Finite-volume discretization for the planar Maxwell equations

 

This Matlab code is an implementation of a finite-volume discretization for the planar Maxwell equations. The accompanying paper can be downloaded here. A more complete description of the code is available at the website of my collaborator, Harish Bhat.

Diffraction on the two-dimensional square lattice

 

This Mathematica code uses a recursive algorithm to evaluate the lattice Green's function for the Helmholtz operator on a square lattice. The lattice Green's function is then used to solve a thin-slit diffraction problem for two-dimensional lattice waves. The accompanying paper can be downloaded here.

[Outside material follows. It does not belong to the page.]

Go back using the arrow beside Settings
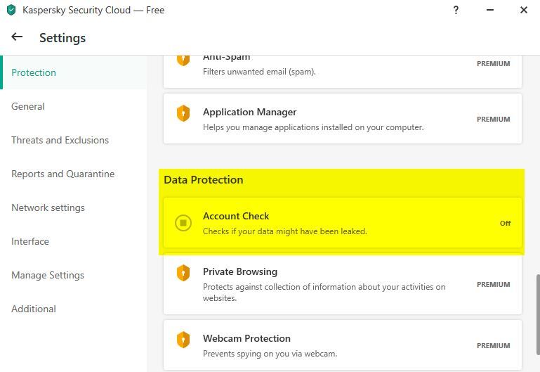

Laplace-Dirichlet eigenpairs of an ellipse

 

The fundamental modes of vibration for an idealized drum of given shape satisfy the Laplace–Dirichlet eigenproblem. This Mathematica code computes the first few eigenpairs of the Laplacian on an ellipse with Dirichlet boundary conditions. In elliptical coordinates, the Laplace–Dirichlet equations on an ellipse are separable. In the "angular" coordinate (parameterizing confocal ellipses), the solution satisfies the Mathieu equation, and in the "radial" coordinate (parameterizing confocal hyperbolas), the solution satisfies the modified Mathieu equation. The eigenfunctions are such that the solutions to the Mathieu equation are periodic, and the solutions to the modified Mathieu equation vanish on the boundary of the ellipse.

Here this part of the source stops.